** Given instruction **
Copy out the text of each item below word for word, leaving out the pictures.

** Materials provided **
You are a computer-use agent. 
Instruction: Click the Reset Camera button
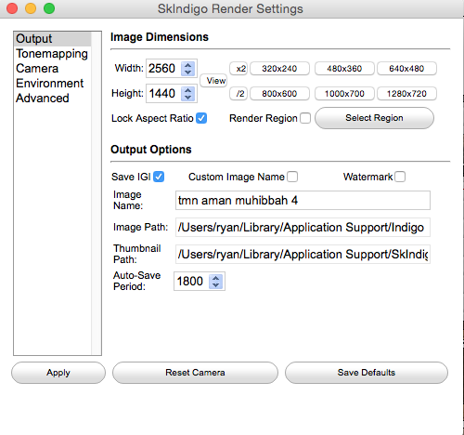coord(195,373)
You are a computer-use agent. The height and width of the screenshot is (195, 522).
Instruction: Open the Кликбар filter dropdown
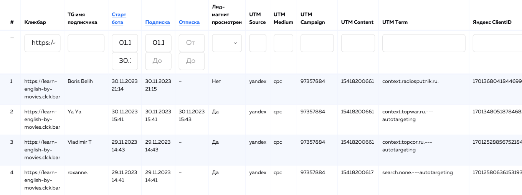[x=42, y=43]
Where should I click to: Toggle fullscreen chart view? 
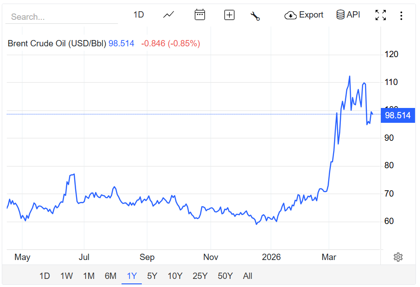[x=380, y=15]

** Task solution **
You are a computer-use agent. 
Instruction: Click the Reset Camera button
coord(195,373)
You are a computer-use agent. The height and width of the screenshot is (195, 522).
Instruction: Open the Кликбар filter dropdown
[x=42, y=43]
Where should I click to: Toggle fullscreen chart view? 
[x=380, y=15]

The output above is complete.